Special dispensations—adverse to fishing communities
The special dispensations given in Mumbai, Goa and Kerala are in general adverse to fishermen as they promote the claims of others who are competing with fishing communities for coastal space and resources. Using euphemisms like “local communities”, the non-fishing community interests are being promoted and the fishing community, by virtue of its social, economic and political marginalisation will be the biggest loser in areas of “special dispensation”. It was the fishing communities which needed a special dispensation in CRZ-2010, not the others.
Does CRZ-2010 get a pass mark?
The CRZ-2010 pre-draft notification fails to satisfy the two criteria used by NFF to judge it: (i) increased coastal protection and (ii) protecting the rights and interests of the fishing communities.
The CRZ-2010 fails to deliver on its mandate basically because many of its provisions actually come from outside the two legitimate sources it needed to depend upon: (i) Final Frontier and (ii) the consultations organised by CEE.
While NFF is not in full agreement with all the recommendations of the Final Frontier, its broad approach is sound. Likewise, the consultations brought out a diversity of views and there was no scope of building a consensus or assessing the actual support that many views had. However, there were many views that had clearly support across the coast and the Ministry has clearly ignored them. One clear example is that there was a universal stand across the coast to go back to the original 1991 notification as base document. The list of views that came across clearly and were ignored by the Ministry is a long one.

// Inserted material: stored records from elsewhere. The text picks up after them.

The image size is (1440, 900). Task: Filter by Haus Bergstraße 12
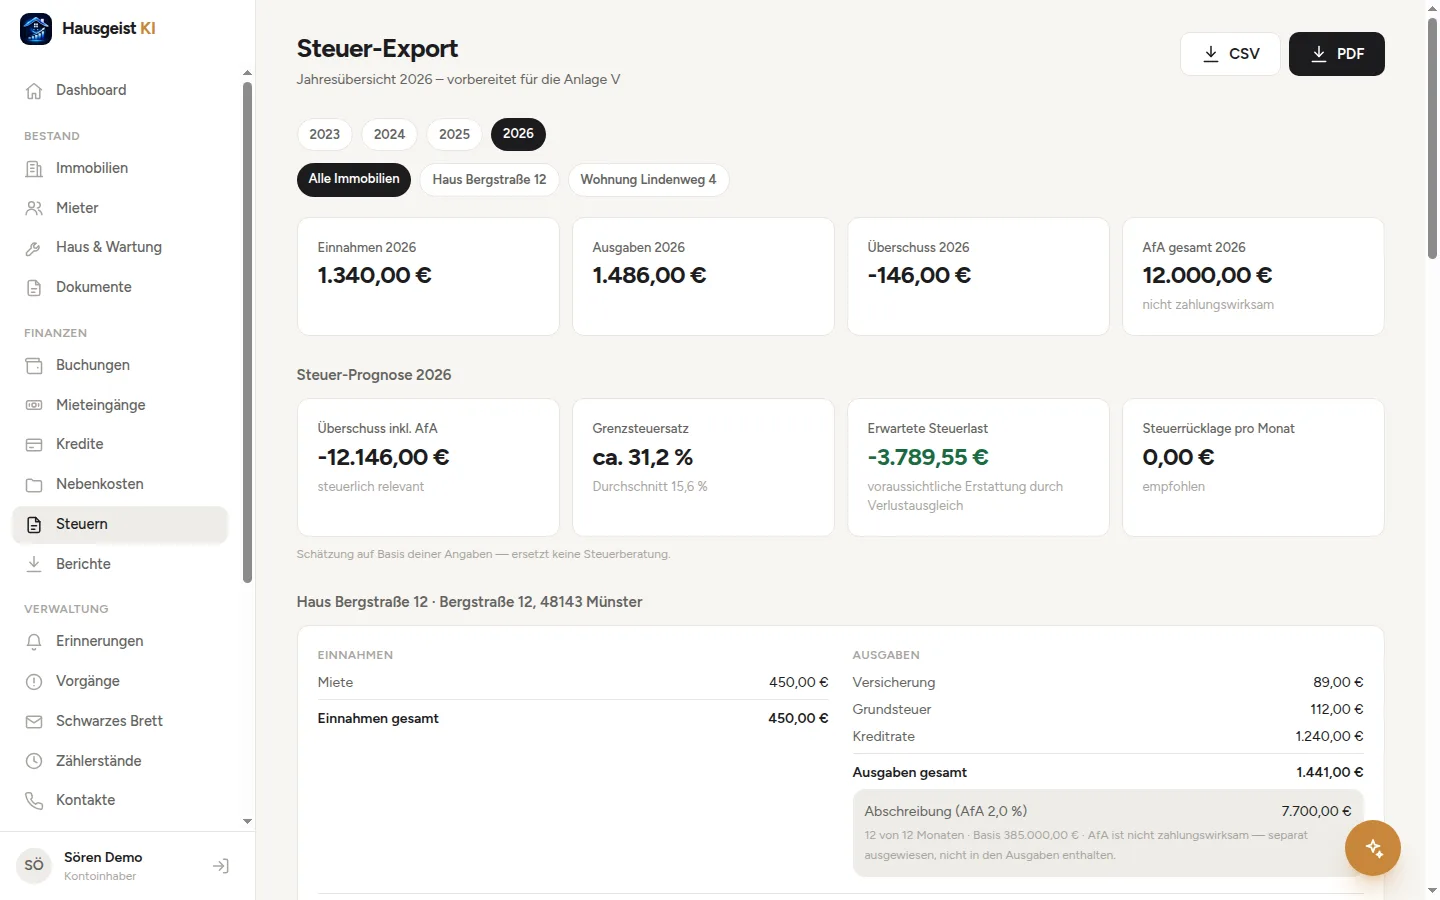click(x=489, y=180)

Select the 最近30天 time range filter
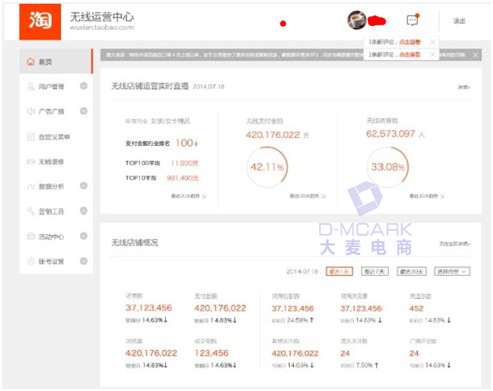(412, 271)
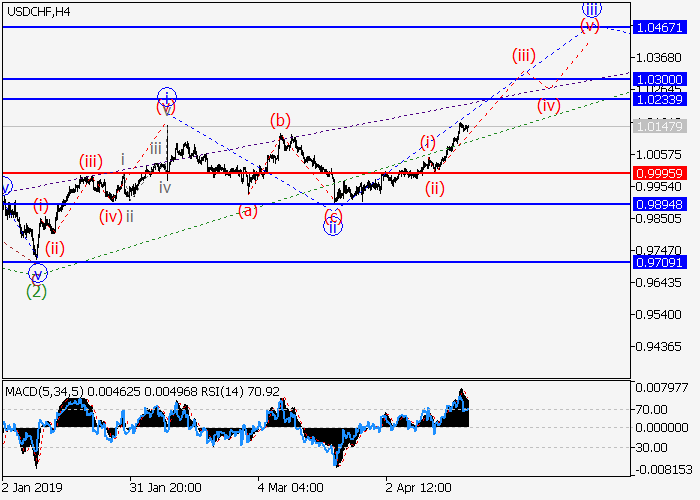Select the blue circled ii wave label

point(333,227)
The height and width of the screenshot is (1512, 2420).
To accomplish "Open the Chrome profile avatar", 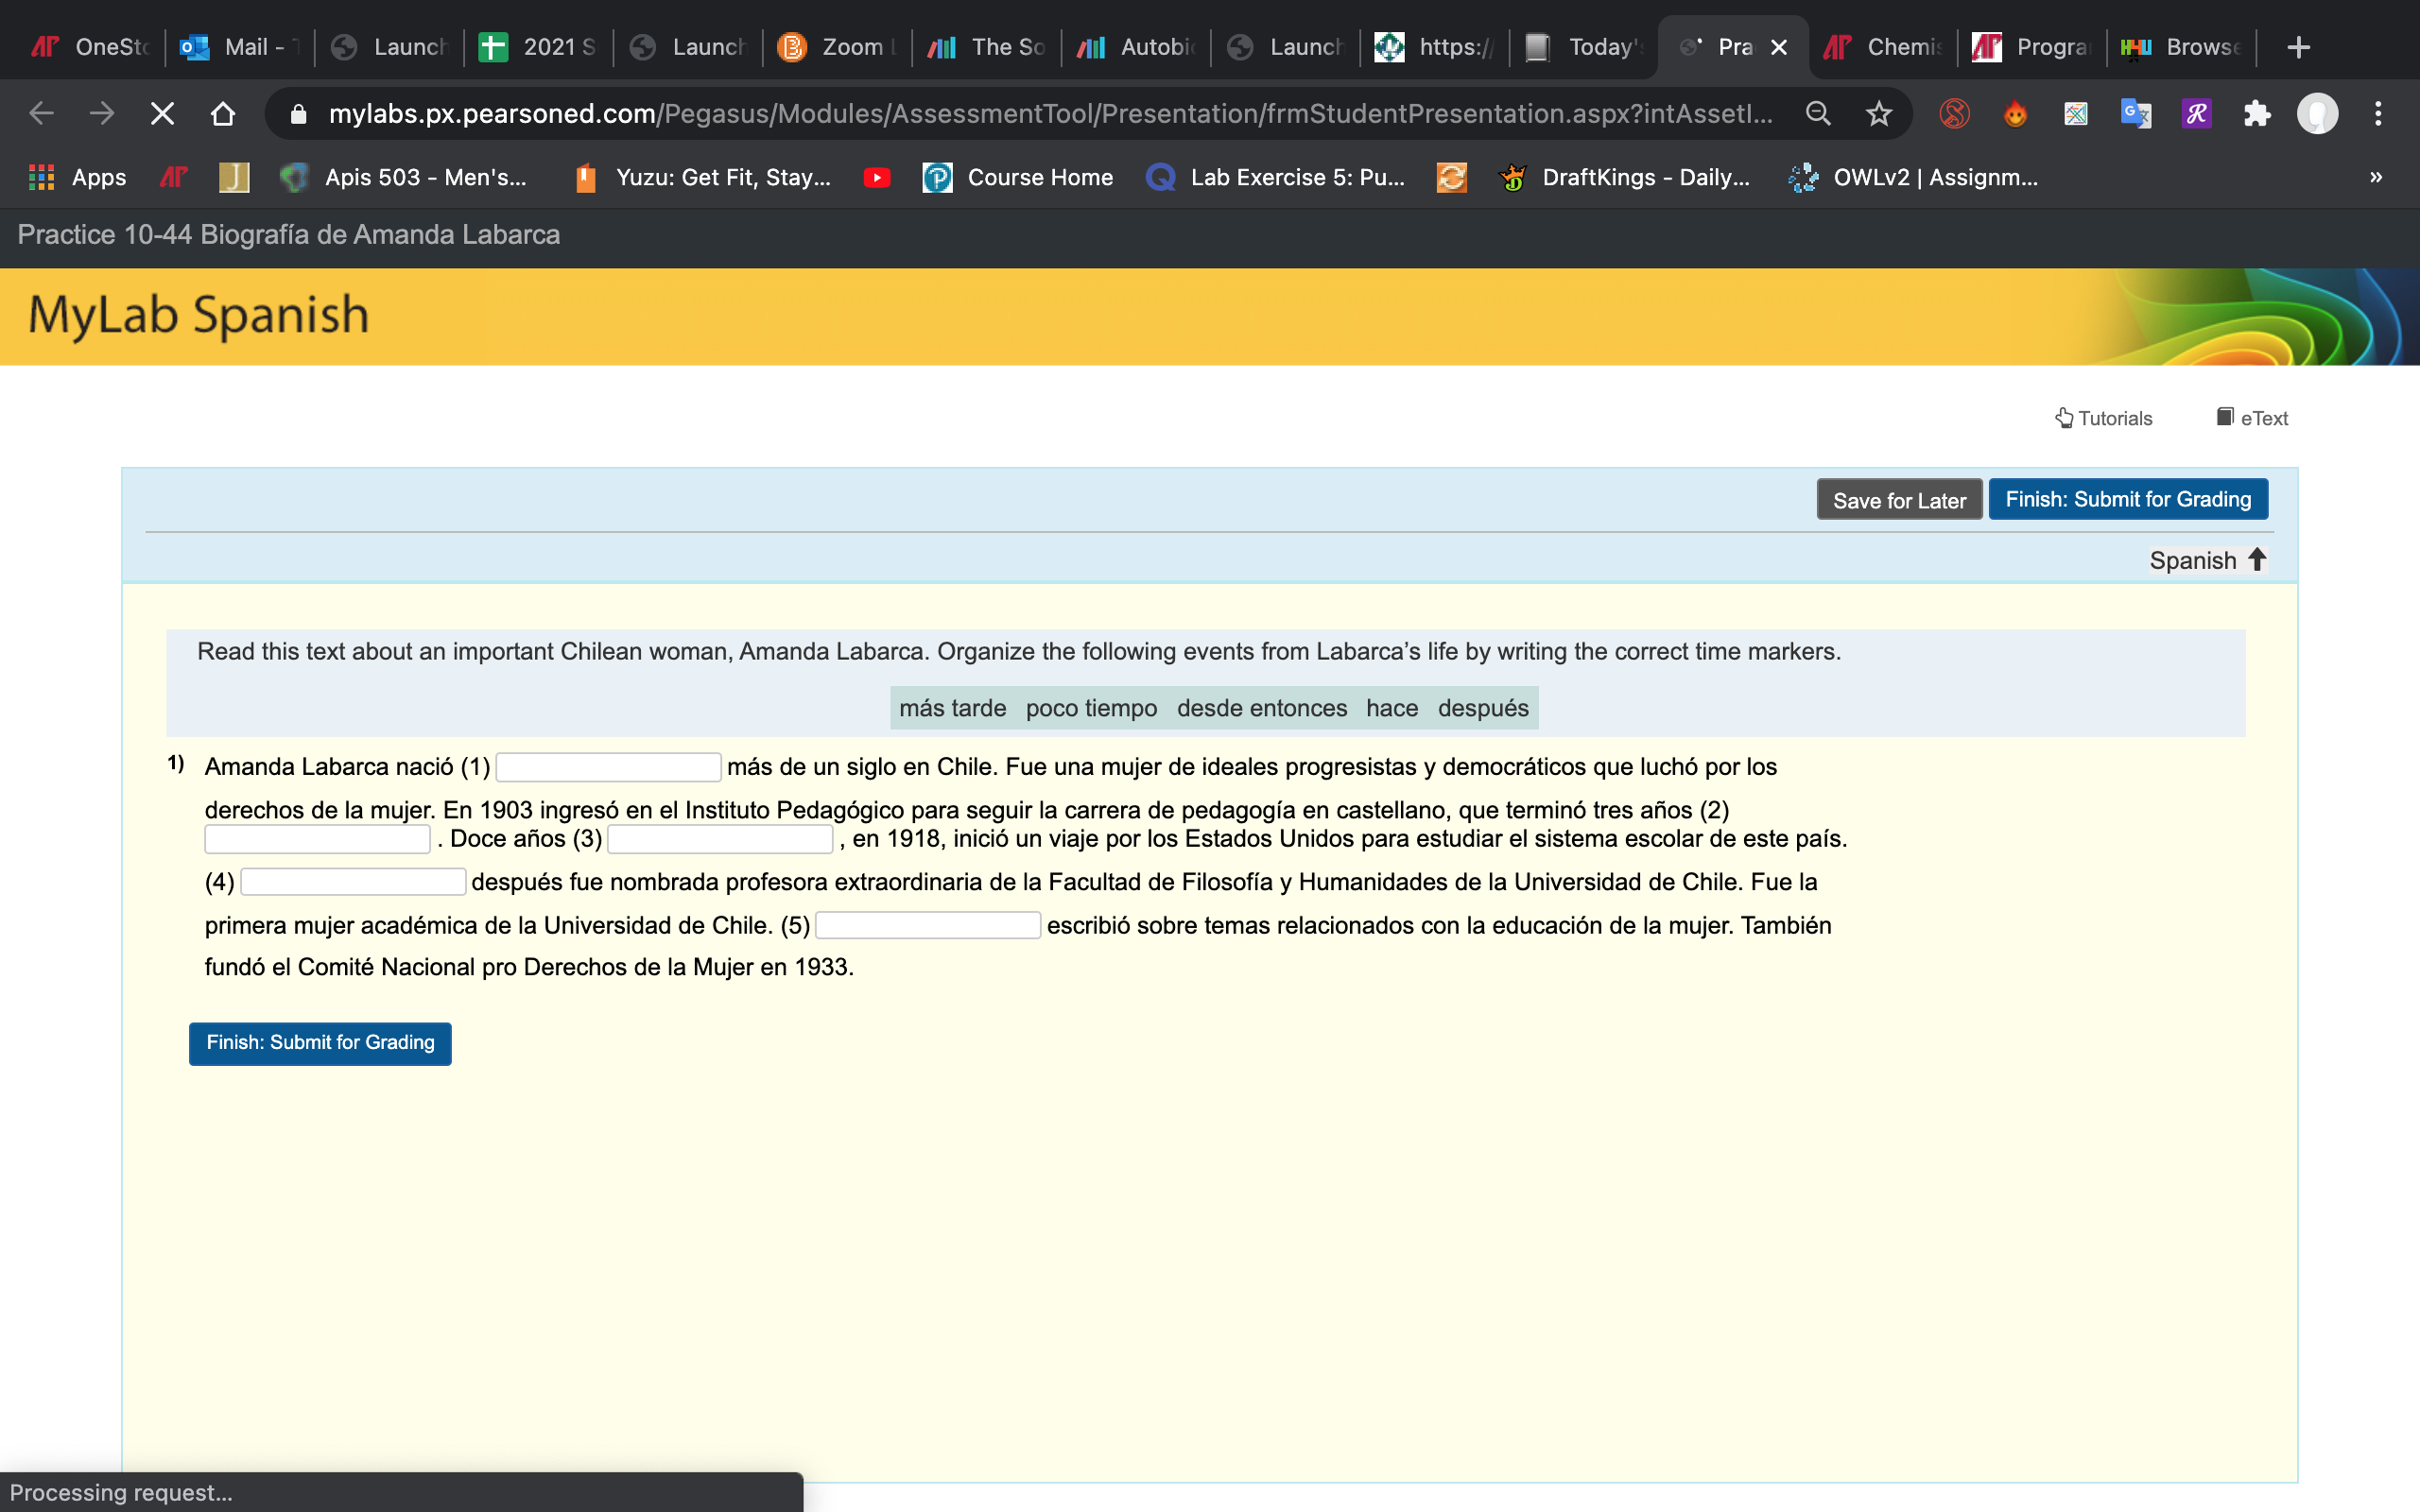I will coord(2316,114).
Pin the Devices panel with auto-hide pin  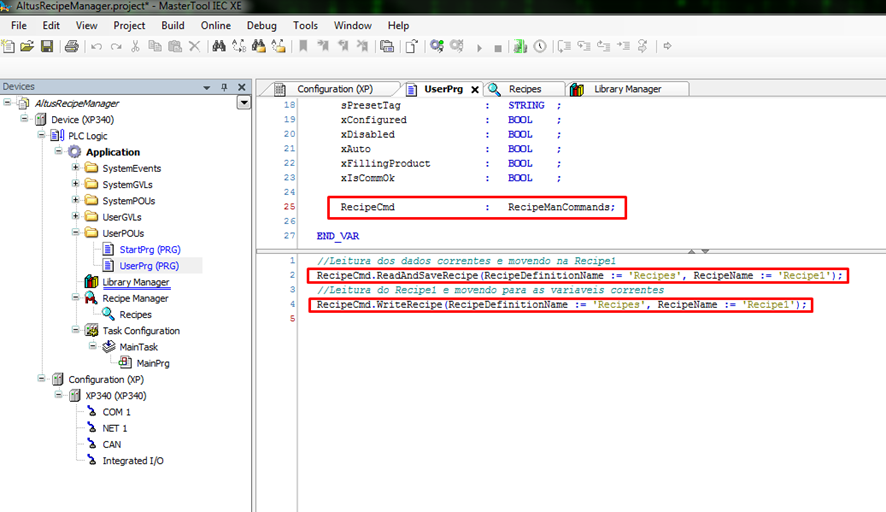pos(224,87)
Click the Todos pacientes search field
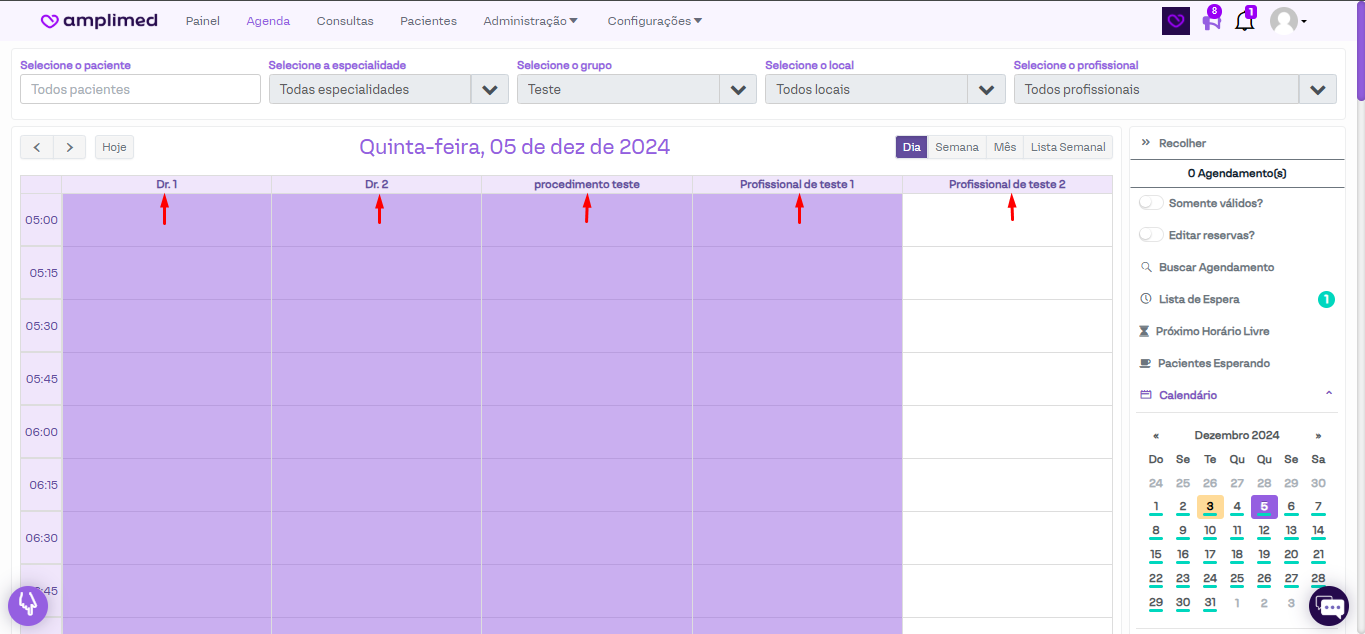Image resolution: width=1365 pixels, height=634 pixels. (x=140, y=89)
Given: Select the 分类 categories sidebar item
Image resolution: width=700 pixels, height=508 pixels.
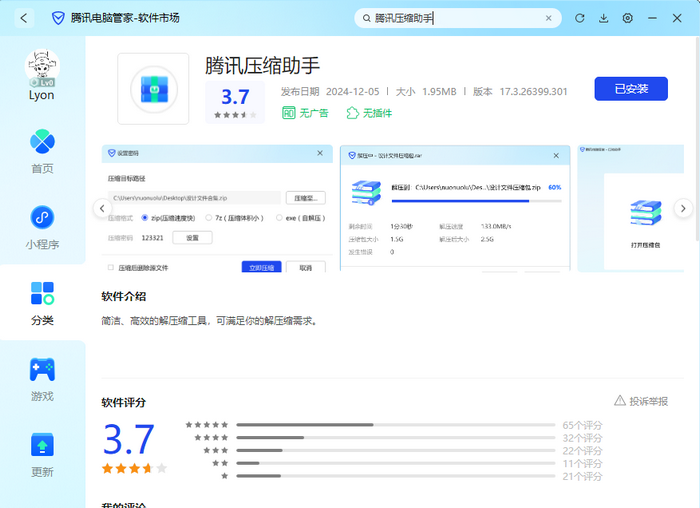Looking at the screenshot, I should pyautogui.click(x=42, y=302).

Hence NFF rejects the CRZ-2010 pre-draft notification in its current form.
WHAT THE WFFP SEEKS
The WFFP is willing to accept changes to CRZ as long as the formulation satisfies the following conditions
• Re-establishing the primacy of water front and foreshore requirements as principle for permitting activities on the coast; strict adherence to the principle
• Recognising that activities that require water front and foreshore facilities cannot be allowed without setting limits. MoEF must undertake a comprehensive study of the coast and the cumulative impacts (both environmental and social) of various activities, and fix limits that will allow the coast to exist as a healthy eco-system providing sustainable benefits to many
• Recognise the right of the coastal fishing communities to the coastal zone (not just a small part of it) and give them the responsibility to plan and use the coastal space in a sustainable manner; protect fishing villages from encroachments by industries, SEZs, power plants, ports, etc.
• Drop the proposal to include aquatic areas unless there is a will to develop a comprehensive system of regulation to protect the marine and brackish-water eco-system, taking on the some of the holy cows of modern India like oil exploration and production.
• Drop the hazard line as there is no clear understanding how it will be used and the fishing communities are unwilling to accept it
• Realise that the fishing communities represent the single biggest constituency for coastal protection in India and is the best ally for the MoEF, if it genuinely seeks coastal protection; involve fishing community and its organisations in monitoring and provide proper representation in all bodies dealing with coastal regulations; strengthen presence of environmentalists and livelihood experts in such bodies
• Strengthen EPA provisions for deterrent punishments that will include fines in proportion to the ecological destruction caused and include imprisonment of violators
• The notification is only a stop gap arrangement accepted by WFFP till the time the Ministry comes out with a legislation to regulate the coastal zones.